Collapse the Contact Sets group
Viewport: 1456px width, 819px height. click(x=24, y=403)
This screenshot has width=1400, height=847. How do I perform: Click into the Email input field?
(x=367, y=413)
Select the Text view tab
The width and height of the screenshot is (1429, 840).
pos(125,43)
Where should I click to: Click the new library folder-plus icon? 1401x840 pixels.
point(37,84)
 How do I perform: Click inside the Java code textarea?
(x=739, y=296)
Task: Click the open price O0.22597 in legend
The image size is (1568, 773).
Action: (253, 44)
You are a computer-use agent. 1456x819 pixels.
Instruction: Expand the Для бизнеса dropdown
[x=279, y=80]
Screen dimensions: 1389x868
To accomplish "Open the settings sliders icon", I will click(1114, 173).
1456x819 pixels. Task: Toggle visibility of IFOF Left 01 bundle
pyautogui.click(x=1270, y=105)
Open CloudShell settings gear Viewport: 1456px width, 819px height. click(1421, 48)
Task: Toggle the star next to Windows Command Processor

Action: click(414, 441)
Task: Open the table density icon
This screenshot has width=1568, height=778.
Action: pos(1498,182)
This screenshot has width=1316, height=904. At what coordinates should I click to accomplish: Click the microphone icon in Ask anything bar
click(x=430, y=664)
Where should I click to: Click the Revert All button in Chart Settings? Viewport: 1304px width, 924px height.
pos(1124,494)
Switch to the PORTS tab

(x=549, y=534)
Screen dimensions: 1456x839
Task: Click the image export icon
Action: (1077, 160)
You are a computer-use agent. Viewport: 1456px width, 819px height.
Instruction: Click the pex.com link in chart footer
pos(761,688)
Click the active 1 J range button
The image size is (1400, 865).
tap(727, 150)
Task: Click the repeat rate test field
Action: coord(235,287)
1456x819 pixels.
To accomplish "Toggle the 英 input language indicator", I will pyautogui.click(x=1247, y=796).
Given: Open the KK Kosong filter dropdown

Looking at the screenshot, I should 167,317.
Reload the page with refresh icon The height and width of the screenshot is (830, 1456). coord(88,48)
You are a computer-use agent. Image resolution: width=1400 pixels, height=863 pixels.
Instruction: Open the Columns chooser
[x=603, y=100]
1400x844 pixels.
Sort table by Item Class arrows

§ Exercise requirements:
Give an exact copy of all the data shown above.

§ Result of the exercise:
Collapse the Contact Sets group
Viewport: 1456px width, 819px height. click(x=24, y=403)
This screenshot has width=1400, height=847. How do I perform: Click into the Email input field?
(x=367, y=413)
Select the Text view tab
The width and height of the screenshot is (1429, 840).
pos(125,43)
Where should I click to: Click the new library folder-plus icon? 1401x840 pixels.
point(37,84)
 How do I perform: Click inside the Java code textarea?
(x=739, y=296)
Task: Click the open price O0.22597 in legend
The image size is (1568, 773).
Action: (253, 44)
You are a computer-use agent. 1456x819 pixels.
Instruction: Expand the Для бизнеса dropdown
[x=279, y=80]
Screen dimensions: 1389x868
To accomplish "Open the settings sliders icon", I will click(1114, 173).
1456x819 pixels. Task: Toggle visibility of IFOF Left 01 bundle
pyautogui.click(x=1270, y=105)
Open CloudShell settings gear Viewport: 1456px width, 819px height. click(1421, 48)
Task: Toggle the star next to Windows Command Processor

Action: click(414, 441)
Task: Open the table density icon
This screenshot has width=1568, height=778.
Action: pos(1498,182)
This screenshot has width=1316, height=904. At what coordinates should I click to accomplish: Click the microphone icon in Ask anything bar
click(x=430, y=664)
Where should I click to: Click the Revert All button in Chart Settings? Viewport: 1304px width, 924px height.
pos(1124,494)
Switch to the PORTS tab

(x=549, y=534)
Screen dimensions: 1456x839
Task: Click the image export icon
Action: (1077, 160)
You are a computer-use agent. Viewport: 1456px width, 819px height.
Instruction: Click the pex.com link in chart footer
pos(761,688)
Click the active 1 J range button
The image size is (1400, 865).
tap(727, 150)
Task: Click the repeat rate test field
Action: coord(235,287)
1456x819 pixels.
To accomplish "Toggle the 英 input language indicator", I will pyautogui.click(x=1247, y=796).
Given: Open the KK Kosong filter dropdown

Looking at the screenshot, I should 167,317.
Reload the page with refresh icon The height and width of the screenshot is (830, 1456). coord(88,48)
You are a computer-use agent. Image resolution: width=1400 pixels, height=863 pixels.
Instruction: Open the Columns chooser
[x=603, y=100]
1400x844 pixels.
Sort table by Item Class arrows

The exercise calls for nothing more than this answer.